London has finally recognised its great river as a good place to be, the ebb and flow bringing a natural rhythm and an earthy saltiness to one of the world’s greatest cities. Travel down the river by boat today and every inch of available river bank will have apartments jostling for the barest glimpse of the water.
The prices match the view. Residential land values are among the highest in the world, with some riverside asking prices reaching an amazing £22,000 per square metre. At that price, high density living is the norm, and a good match for a high-energy city. Cosmopolitan London is not everyone’s choice but for many of its multinational residents they cannot imagine being anywhere else.
Redevelopment of the city
London is like an anthill, permanently renewing and re-using its fabric over the centuries. Disused power stations turn into world class contemporary art galleries; old docks become swish apartments. Sometimes rebuilding was forced, such as after the Great Fire of London or the bombs of war. At other times a constant process of piecemeal replacement has quietly gone on.
The 1940s low-rise skyline with St Paul’s, the Houses of Parliament and Battersea Power station standing proud, is now punctuated by sky scrapers. Many are architectural and engineering icons of their time; all are guided by the planning laws. Who can now imagine London without its ‘Gherkin’, a Lloyd’s building, or the Shard.
The world is experiencing the largest wave of urban growth in history. People in fast developing countries like China are flocking to the cities. According to the United Nations, three quarters of the world’s population will be urban dwellers in 40 years from now.

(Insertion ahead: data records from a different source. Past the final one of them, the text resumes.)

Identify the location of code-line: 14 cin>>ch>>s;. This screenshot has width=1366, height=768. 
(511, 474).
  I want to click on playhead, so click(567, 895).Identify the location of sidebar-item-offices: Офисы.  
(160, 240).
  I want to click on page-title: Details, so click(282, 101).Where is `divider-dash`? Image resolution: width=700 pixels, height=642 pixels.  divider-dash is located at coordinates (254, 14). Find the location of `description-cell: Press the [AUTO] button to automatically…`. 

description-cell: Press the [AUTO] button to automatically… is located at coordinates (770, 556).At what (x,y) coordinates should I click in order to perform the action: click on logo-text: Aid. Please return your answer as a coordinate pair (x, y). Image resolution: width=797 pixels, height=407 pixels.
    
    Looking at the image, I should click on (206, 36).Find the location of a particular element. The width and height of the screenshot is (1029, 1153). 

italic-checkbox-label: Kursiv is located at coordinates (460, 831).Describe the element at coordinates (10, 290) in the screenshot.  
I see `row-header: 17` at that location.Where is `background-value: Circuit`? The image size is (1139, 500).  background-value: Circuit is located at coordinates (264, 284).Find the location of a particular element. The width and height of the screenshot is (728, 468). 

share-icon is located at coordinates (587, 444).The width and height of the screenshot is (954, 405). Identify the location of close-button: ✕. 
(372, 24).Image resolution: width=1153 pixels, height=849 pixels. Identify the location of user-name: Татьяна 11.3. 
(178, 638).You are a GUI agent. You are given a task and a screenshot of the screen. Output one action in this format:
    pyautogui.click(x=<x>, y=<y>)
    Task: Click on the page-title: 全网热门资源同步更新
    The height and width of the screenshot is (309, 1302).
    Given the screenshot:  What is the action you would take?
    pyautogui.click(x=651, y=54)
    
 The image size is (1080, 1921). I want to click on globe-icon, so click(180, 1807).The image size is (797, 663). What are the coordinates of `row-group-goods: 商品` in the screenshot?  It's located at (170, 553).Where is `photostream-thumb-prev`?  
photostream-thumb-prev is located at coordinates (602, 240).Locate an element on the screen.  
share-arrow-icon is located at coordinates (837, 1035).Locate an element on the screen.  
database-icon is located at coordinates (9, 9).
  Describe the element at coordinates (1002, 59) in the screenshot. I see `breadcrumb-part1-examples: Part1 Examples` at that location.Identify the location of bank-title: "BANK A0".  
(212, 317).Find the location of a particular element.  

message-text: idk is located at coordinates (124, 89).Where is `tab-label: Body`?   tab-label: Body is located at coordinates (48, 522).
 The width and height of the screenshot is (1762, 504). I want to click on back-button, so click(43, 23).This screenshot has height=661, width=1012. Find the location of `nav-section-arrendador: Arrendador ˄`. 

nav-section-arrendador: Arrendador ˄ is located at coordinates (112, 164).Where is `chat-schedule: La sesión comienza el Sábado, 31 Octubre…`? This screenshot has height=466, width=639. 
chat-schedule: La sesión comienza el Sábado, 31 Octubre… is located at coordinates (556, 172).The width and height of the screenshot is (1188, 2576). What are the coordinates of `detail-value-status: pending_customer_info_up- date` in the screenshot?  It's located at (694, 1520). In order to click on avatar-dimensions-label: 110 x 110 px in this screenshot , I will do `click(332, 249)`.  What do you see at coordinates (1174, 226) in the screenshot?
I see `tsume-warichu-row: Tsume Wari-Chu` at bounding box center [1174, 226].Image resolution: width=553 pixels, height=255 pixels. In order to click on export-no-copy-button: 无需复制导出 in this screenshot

The rapidly growing city is not without problems, such as inadequate housing, congestion and pollution. But globally the urban environment usually gives the best opportunity to escape poverty.
Cities create jobs and income, and are more efficient at delivering essential services like healthcare and education. And they can, with good public transport and high densities, be much more energy efficient than the modern countryside.